TJ – A beautiful story that has that touch of indefinable magic that can only make it special. It starts with that perfect moment, a parent telling a child a tall tale, something that is almost like a whisper of truth – it could be but it isn’t, but I can just imagine cocked heads as children listen for the distant, non-existent bells. But the true wonder comes from the visitation, true magic perhaps as the boy finds his mind and heart opened to the beauty of the natural world, and the cost it bears in housing humanity and how some of that paradise can be restored. Lovely tale.
TSP – A tribute to the spark of defiance that resides in the heart of even the most broken down and subjugated individual. A simple act, little more than nothing can be so much to the heart, becoming bigger than the grim reality of life. In some ways it might be seen as giving up, allowing death to become your freedom, but it is more than that. It is saying to the masters that you can still fight back no matter what the cost, that a simple act today can lead to another tomorrow. The fact that all she is doing is chipping away almost grain by grain does not matter. Every time nothing happens there is the hope that the next time... and amid all the hellish existence, that is a freedom in itself.
MB – I think any story that has a bookshop as one of it’s most important points has to be something special. The description given here of the shop ois almost wonderful.

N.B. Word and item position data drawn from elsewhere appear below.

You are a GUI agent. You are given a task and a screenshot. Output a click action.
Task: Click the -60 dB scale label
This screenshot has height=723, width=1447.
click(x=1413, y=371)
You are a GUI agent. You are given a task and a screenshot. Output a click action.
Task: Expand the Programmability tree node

Putting aside the rest of the story it is the kind of establishment I would like to find hidden away around a murky corner, a chaotic order of books within, the mystery of words waiting to be explored. Of course the written word can be a lot more than just entertainment it is also the keeper of secrets and knowledge, and who knows just what you might find hidden away amongst the musty tomes? Long buried truths and something that might make you fight back against even the hardest of oppressors. (Loved the voice of the character too).
Gary – What kind of $#!++*** writing is this, which has to resort to bleeping swearing to get it’s bleeped message across? Well completely entertaining for a start. In something that came across as a light hearted Solyant Green we find a society that has fallen into such a state that food comes from those that break the law, by even the slightest degree. Indeed they are not asked to help with food production, they become food! I think this story would be highly rated for me just by including Jimmy Carr as part of the main course. I think I’ll have a fine Chianti with that...
Mosaix – how apt that the last story of the challenge should be called ‘...And Finally.” A straightforward but effective device as we see a series of news reports that follow the events of a break in to a facility that might seem like a prank at first but rapidly escalates to world shaking proportions. The end is spot on perfect, with demands unmet something happens, but we are never party to what the consequence is. Only that something happens and communication begins to end. It reminded me of the epilogue to Jeff Wayne’s War of the Worlds album. Entertaining.
And that's it. Up to date at... what we've already got posts in the new 75 word challenge?